Case management shall be central to the operation of the interdisciplinary treatment team and shall be based on the diagnosed level of care needed by the primary consumer. Case managers for APIA consumers shall require special skills in advocacy, access of community-based services and systems, and interagency coordination. Case management shall also be consumer- and family-driven. Case managers shall be accountable for the cost and appropriateness of the services they coordinate.
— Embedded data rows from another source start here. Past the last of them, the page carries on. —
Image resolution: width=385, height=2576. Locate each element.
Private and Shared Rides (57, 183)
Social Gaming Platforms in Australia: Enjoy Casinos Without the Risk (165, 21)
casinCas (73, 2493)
The Managed Care Plan shall maintain responsibility for the successful and appropriate implementation of the Case Management Plan and the provision of adequate administrative resources and endorsement.

 

Implementation Guidelines

  1. Case managers working with APIA consumers and their families shall be demonstrate their level of APIA cultural competence as part of their privileging and credentialing standards within the Plan as a condition of their employment, or in consultation with, an APIA culturally competent Mental Health Specialist.
  2. Case managers shall be knowledgeable about APIA populations, their resources, and natural supports.
  3. Case managers shall have access to flexible funds for the provision of wrap-around services to APIAs.
  4. Case management shall be continuous and proportional to the degree of the APIA consumer’s need, level of impairment, and person/family resilience. The case manager shall act as a single point of contact and have responsibility across all levels of the system of care.
  5. The Health Plan shall define and enforce caseloads for APIA consumer case managers consistent with industry standards, accounting for severity of consumer impairment/case mix and associated cultural stressors. These shall enable case managers to effectively serve APIA consumers and prevent burnout and unacceptable levels of turnover. There shall be recognition that case or care management for APIA consumer who have limited English proficiency and/or have a broadly defined "client-defined family" and/or social network (i.e., clan leader) relevant to their care, may require additional time.
  6. Practice privileges shall be afforded to case managers serving APIA consumers and their families, across the entire system of care including settings such as inpatient facilities.
  7. Each member of the APIA consumer’s Treatment Plan has responsibility for developing progress notes and reports as appropriate.
  8. The primary provider/case manager shall periodically review the APIA consumer’s progress in accordance with the Treatment Plan. Changes in the components of the Treatment Plan shall be reviewed with the APIA consumer before implementation.

 

Recommended Performance Indicators

  1. APIA cultural competence requirements commensurate with level of responsibility (including, supervision) of case managers who serve APIA consumers.
  2. APIA cultural competence training for all case managers as part of a credentialing process.
  3. APIA community resources and natural supports included in all care plans.
  4. Use of flexible funding for APIA consumers, comparable to others.
  5. Sufficient numbers of case managers to support caseload and workload standards for APIA consumers.
  6. APIA consumer and case manager involvement treatment decisions across all levels of care.


Recommended Outcomes

  1. APIA consumer and family satisfaction with selection of services.
    Benchmark: 90% satisfaction
  2. APIA reduction in utilization of and lengths of stay in more restrictive levels of care.
    Benchmark: Comparable to overall community and decreasing over time
  3. APIA access to APIA culturally competent mental health care across all levels of care within the system.
    Benchmark: Comparable to overall community and decreasing over time.